YuanGongND / ast

Code for the Interspeech 2021 paper "AST: Audio Spectrogram Transformer".
BSD 3-Clause "New" or "Revised" License
1.07k stars 205 forks source link

data preparation #15

Closed zhaoyanpeng closed 2 years ago

zhaoyanpeng commented 2 years ago

hi yuan, would it be better to elaborate on how to ensure that flac audios are single-channel?

YuanGongND commented 2 years ago

Hi there,

Flac audios can be multi-channel, however, we only use single channels information (our AudioSet data is single-channel). If you have multi-channel audio, you can just use the first channel, which can be simply done by

waveform, sr = torchaudio.load(filename)
waveform = waveform[0, :]

-Yuan

zhaoyanpeng commented 2 years ago

thanks for the reply. that is what I am doing. I am wondering what you did to get single-channel flac audios.

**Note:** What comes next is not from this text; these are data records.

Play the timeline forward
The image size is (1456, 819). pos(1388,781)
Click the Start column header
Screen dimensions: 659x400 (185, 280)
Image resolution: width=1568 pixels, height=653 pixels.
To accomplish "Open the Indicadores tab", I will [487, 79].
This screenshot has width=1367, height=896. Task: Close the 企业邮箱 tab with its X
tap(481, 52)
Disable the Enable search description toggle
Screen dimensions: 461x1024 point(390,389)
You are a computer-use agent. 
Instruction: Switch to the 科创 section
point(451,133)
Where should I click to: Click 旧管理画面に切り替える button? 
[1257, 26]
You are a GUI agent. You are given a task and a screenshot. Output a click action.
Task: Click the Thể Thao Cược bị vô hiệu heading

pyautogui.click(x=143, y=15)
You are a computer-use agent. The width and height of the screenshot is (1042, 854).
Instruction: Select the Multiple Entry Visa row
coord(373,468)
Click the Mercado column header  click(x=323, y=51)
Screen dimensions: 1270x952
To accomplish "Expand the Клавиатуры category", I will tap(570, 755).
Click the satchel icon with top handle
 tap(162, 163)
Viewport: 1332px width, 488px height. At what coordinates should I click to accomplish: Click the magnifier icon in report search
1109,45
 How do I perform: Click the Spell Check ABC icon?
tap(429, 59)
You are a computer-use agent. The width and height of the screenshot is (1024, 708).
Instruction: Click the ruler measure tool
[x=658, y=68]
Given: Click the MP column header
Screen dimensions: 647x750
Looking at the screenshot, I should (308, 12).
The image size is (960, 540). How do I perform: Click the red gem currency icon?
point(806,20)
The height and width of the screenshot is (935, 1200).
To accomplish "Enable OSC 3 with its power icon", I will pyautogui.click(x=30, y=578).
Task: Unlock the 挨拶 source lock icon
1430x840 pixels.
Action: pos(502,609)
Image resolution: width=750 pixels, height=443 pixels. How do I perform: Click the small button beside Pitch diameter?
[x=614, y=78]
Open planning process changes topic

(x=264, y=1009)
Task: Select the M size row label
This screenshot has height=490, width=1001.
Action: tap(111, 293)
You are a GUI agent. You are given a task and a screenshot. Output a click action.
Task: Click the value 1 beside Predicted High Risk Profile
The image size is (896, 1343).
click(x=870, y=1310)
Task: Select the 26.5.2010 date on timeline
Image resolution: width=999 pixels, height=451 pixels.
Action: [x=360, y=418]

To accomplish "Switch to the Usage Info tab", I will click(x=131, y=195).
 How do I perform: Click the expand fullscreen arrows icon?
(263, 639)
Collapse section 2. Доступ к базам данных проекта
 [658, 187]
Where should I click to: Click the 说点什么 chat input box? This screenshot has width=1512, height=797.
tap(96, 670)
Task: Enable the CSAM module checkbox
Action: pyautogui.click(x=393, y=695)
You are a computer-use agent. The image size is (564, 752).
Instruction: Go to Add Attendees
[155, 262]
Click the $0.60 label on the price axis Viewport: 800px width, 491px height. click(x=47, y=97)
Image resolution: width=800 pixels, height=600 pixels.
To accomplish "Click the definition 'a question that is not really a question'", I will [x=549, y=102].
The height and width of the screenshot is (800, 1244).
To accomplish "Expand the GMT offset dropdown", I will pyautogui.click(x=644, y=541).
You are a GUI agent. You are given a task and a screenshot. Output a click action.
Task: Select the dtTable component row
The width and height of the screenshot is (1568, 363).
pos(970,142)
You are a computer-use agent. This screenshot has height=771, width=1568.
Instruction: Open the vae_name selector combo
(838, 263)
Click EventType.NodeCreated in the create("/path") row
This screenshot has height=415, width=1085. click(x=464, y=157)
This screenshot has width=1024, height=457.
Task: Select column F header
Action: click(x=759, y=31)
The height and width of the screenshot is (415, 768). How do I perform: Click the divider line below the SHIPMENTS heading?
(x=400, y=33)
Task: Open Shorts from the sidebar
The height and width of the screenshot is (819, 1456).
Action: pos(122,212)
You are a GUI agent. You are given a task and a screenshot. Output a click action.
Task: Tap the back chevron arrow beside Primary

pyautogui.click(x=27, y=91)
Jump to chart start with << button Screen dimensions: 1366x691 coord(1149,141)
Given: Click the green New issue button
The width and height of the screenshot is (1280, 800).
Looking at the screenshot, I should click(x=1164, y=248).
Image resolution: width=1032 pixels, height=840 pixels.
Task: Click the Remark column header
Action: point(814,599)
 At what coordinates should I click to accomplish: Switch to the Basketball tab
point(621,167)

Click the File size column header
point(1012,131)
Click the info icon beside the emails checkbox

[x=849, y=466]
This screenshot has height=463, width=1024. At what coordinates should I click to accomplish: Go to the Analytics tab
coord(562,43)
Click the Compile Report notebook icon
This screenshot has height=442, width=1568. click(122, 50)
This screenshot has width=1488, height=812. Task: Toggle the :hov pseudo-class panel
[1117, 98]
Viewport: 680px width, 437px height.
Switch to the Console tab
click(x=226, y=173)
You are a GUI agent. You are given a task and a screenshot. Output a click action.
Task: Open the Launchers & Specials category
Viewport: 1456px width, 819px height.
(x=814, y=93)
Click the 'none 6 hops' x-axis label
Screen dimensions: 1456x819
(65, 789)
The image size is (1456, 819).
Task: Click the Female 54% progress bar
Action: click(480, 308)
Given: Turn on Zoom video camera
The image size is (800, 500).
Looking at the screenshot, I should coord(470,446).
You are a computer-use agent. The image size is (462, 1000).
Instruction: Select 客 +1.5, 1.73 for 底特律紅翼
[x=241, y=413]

zhaoyanpeng commented 2 years ago

... it looks your flac audios are always single-channel from the code. I just wondering how come. thanks.

YuanGongND commented 2 years ago

Yes, the data I have are all single-channel. It was not me who downloaded the data, so I am not clear on how exactly it was done. But I am quite sure that the single-channel audios were achieved by a naive method like the sample code I showed above (i.e., no beamforming is used), so I don't think that is an important thing.

To use our pretrained model, I think 16kHz single-channel audio with .wav or .flac format should both work - normalization needs to be taken care of if the scale of your data is different.